United Nations Issue Could Create Wordiest Stamps Ever

A planned United Nations souvenir sheet designed to honor a world record might set a world record of its own, thanks to microprinting and a lot of words.

The United Nations Postal Administration will formally issue this souvenir sheet October 27 at the American Philatelic Center in Bellefonte, Pennsylvania. The UNPA will have a sales booth at the two-day show. (Publicity image courtesy of UNPA.)

The three-stamp souvenir sheet pays tribute to the Translation of the Universal Declaration of Human Rights Passing the 500 Mark. (The declaration was drafted on December 10, 1948 and has been translated into 503 languages at last count. Guinness World Records recognizes it as the world’s most translated document.)

The sheet will be formally issued in October 27 on the first day of the two-day United Nations Stamp and Postal History Show, UNExpo 17, at the American Philatelic Center in Bellefonte, Pennsylvania.

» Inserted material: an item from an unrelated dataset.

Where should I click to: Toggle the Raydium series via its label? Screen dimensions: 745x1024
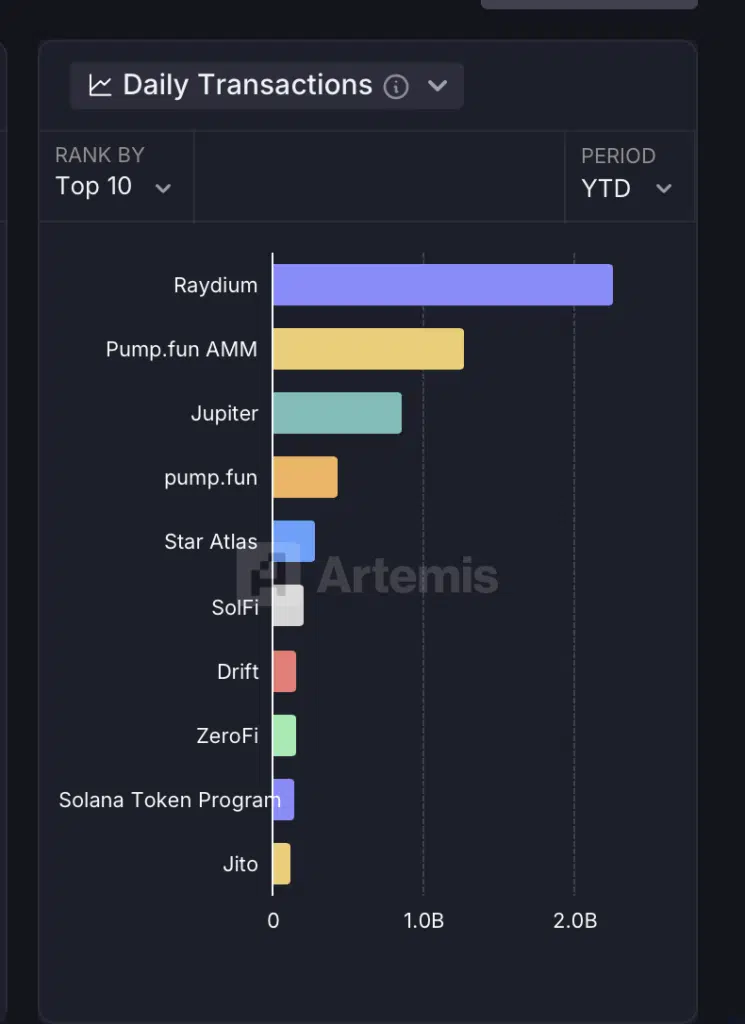pyautogui.click(x=216, y=284)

The sheet has one stamp each denominated in U.S., Swiss, and Austrian currency. Those countries are home to the U.N.’s three main headquarters. Each stamp has a title in different languages, but includes the entire text of the Universal Declaration of Human Rights and its preamble in English. (Here’s where another world record may be set!)

Malli Hui, of the U.N. Postal Administration, noted that the document, unofficially, has 1,778 words! Those words are spread across 60 lines of microprinting on each stamp. Blow it up big enough and the words are legible. The stamp will likely be eligible for world-record status once it is formally issued. (Side note: the German and English titles at the top are both five words, the French title is six.)

The current record for words on a stamp is 606 for a 2014 International Women’s Day stamp from Belgium in 2014, according to the Guinness World Records website.

A first-day ceremony will be part of the show that will bring together U.N. philatelists from all over. The show will feature exhibits, seminars, presentations, meetings, and dealers.

The souvenir sheet, which has not been produced, will be printed in offset with microprinting and silver foil, Hui said.

At the left is an image of Eleanor Roosevelt holding up the original document featuring the 30 Articles of the Universal Declaration of Human Rights. A swirling grid pattern and bleeding muted hues from yellow to blue tie the historic photo to the stamps, giving it a modern feel. The words “United Nations Expo 2017 Pennsylvania, USA” are at the bottom left.

The photo shown was taken November 1, 1949 during Roosevelt’s visit to the U.N. headquarters, which at the time was in the former Sperry Gyroscope factory in Lake Success (Long Island), New York. Roosevelt served as the first chair of the U.N.’s Commission on Human Rights and helped draft the declaration, which was proclaimed on December 10, 1948, by the United Nations General Assembly meeting in Paris.